Alumni of the Group Cognitive Engineering
Computer vision aims to teach machines and algorithms to `see' with the ultimate goal of creating `intelligent' applications and devices that can provide assistance to humans in a wide array of scenarios. My approach investigates computer vision on three layers: low-level features, mid-level representations and high-level applications. Each of the layers depends on the previous ones while also generating constraints and requirements for them. At the application layer human-machine interfaces come into play and link the human perception to computer vision. By studying all layers we can gain a much deeper insight into the interplay of different methods, than by examining an isolated problem. Furthermore, we are able to factor constraints imposed by different layers and the users into the design of the algorithms, instead of optimizing a single method based purely on algorithmic performance measures. The different modules of my thesis are tightly connected and inter-dependent, in the framework of shape-centered representations. The connections between the modules avails the possibility to feed information back from higher to lower layers and optimize the design choices there. My work on these three layers includes:
These interest points are formed at location of high local symmetry as opposed to corner interest points which occur along the outline of shapes. Experiments show that they are very robust with respect to common natural image transformations, such as scaling, rotation and the introduction of noise and clutter.
I presented two strategies to build robust mid-level image representations: First, a novel feature grouping method is introduced. The scheme offers a powerful way to combine the advantages of shape-centered interest points, namely robustness and a tight connection to a unique shape, and corner-based interest points, namely strong descriptors. Secondly, I introduced a novel set of medial feature superpixels. They represent a feed-forward way to divide the image into small, visually-homogeneous regions offering a compact and efficient mid-level representation of the image information.

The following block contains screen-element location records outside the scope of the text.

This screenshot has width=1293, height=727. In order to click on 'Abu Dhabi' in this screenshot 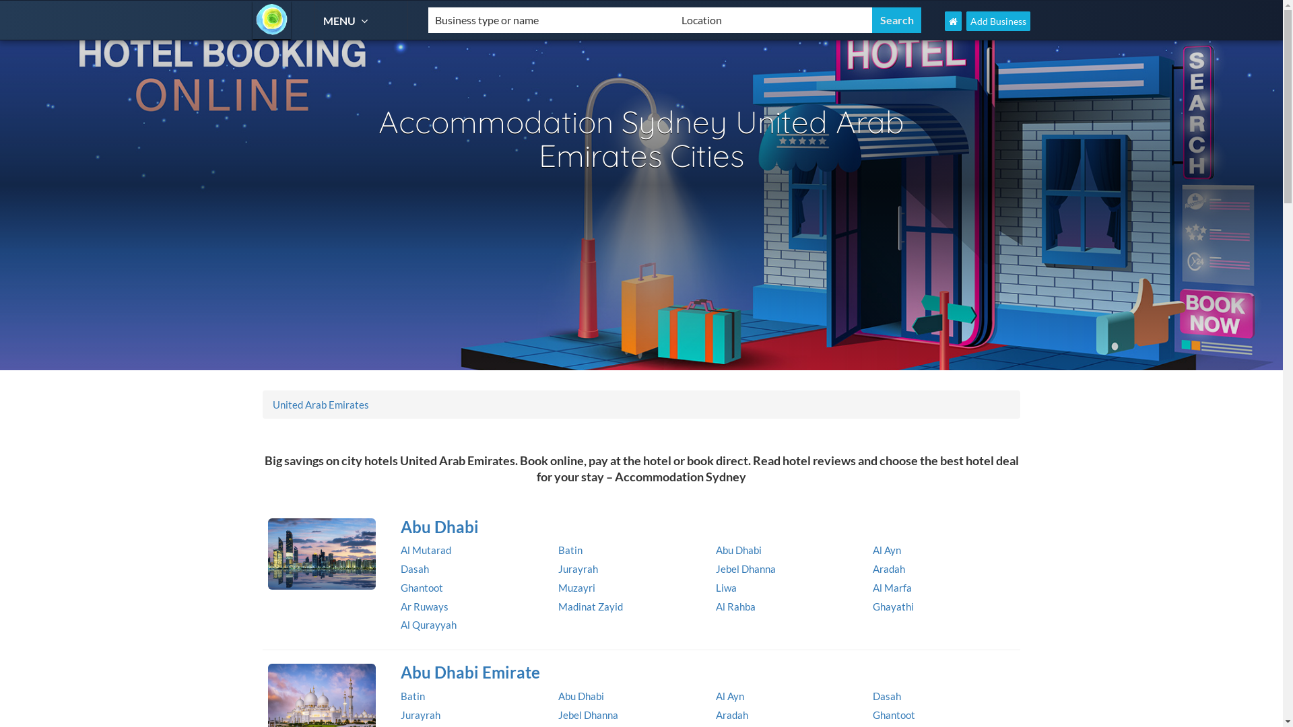, I will do `click(581, 696)`.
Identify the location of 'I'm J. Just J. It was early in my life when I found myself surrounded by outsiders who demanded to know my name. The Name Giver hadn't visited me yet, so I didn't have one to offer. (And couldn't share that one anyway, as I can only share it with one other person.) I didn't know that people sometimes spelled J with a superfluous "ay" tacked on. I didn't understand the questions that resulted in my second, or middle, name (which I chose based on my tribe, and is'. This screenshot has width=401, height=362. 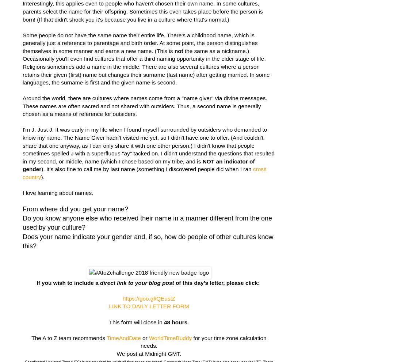
(22, 145).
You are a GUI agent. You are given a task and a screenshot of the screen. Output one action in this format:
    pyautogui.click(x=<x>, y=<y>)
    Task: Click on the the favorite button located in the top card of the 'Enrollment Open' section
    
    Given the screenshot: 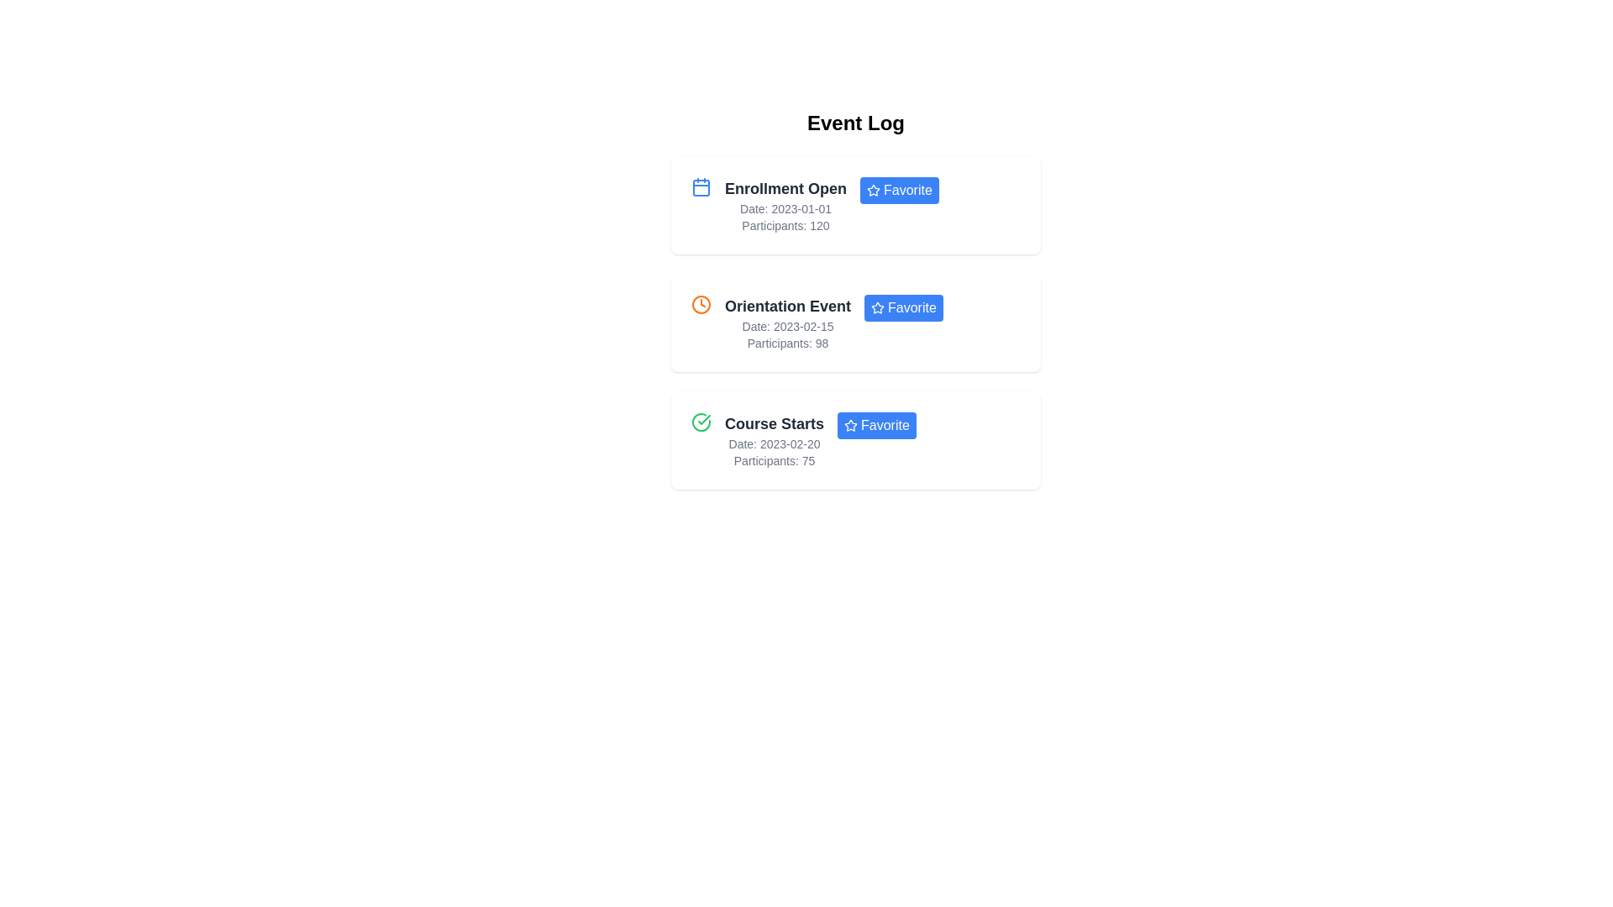 What is the action you would take?
    pyautogui.click(x=898, y=190)
    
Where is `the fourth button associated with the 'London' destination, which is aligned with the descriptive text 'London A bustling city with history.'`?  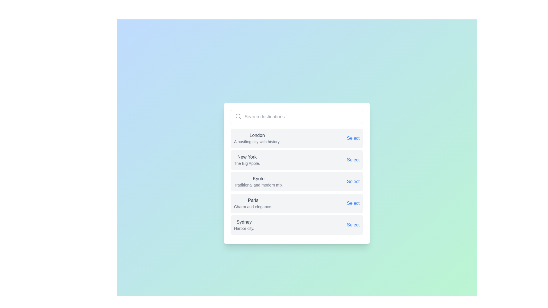
the fourth button associated with the 'London' destination, which is aligned with the descriptive text 'London A bustling city with history.' is located at coordinates (353, 138).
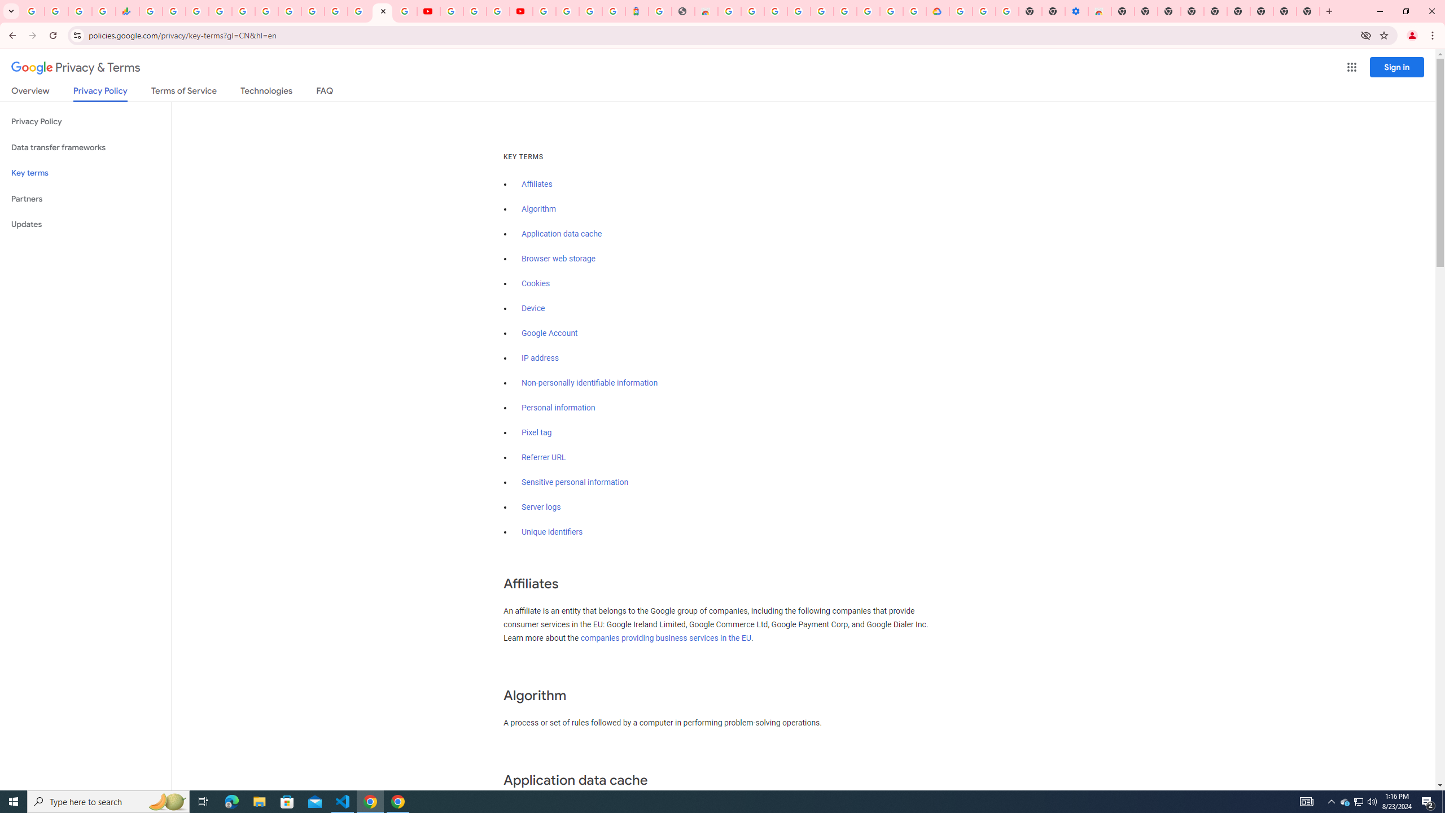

Here, I bridge the gap between computer vision and the human observer by introducing three applications that employ the shape-centered representations from the two previous layers. The first step is a multi-class scene labeling scheme that produces dense annotations of images, combining a local prediction step with a global optimization scheme. I developed a novel image retrieval tool that operates on high-level semantic information allowing a more efficient image search in large labeled datasets. Finally, I put forward and investigated the novel idea of predicting the detectability of a pedestrian in a driver assistance context.
I am currently working on open question in the fields of efficient crowd-sourcing and active learning. Here, the human user enters directly into the loop via crowd-sourcing services such as Amazon Mechanical Turk. This approach can allow us to efficiently optimize our tools as well as distribute complex tasks between human and machine intelligence (leaving only few hard examples for the human while the machine learning takes care of the vastly larger easy parts of a problem).